--- begin Working data ---
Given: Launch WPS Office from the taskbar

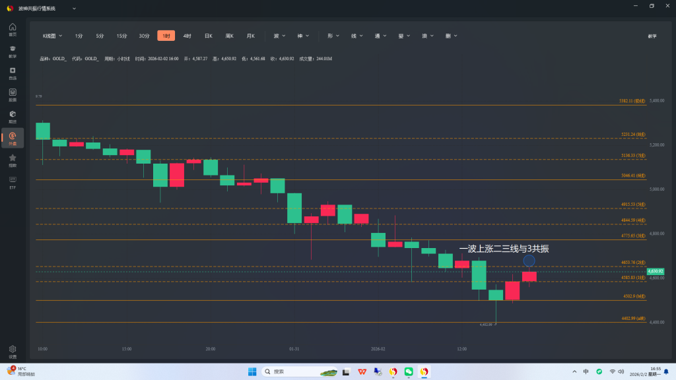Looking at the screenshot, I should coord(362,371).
--- end Working data ---
--- begin Working data ---
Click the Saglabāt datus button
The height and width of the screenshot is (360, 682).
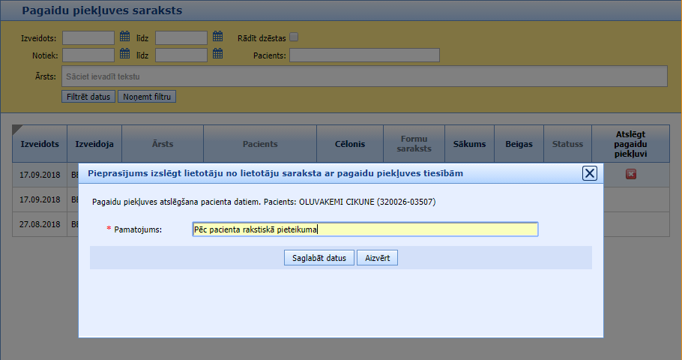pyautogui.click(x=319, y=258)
--- end Working data ---
--- Directions ---
Extract the lines from the line with "Click the Saglabāt datus button" up to and including the line with "pyautogui.click(x=319, y=258)", copying them without changes. Leave the pictures out of your answer.

--- Task response ---
Click the Saglabāt datus button
The height and width of the screenshot is (360, 682).
pyautogui.click(x=319, y=258)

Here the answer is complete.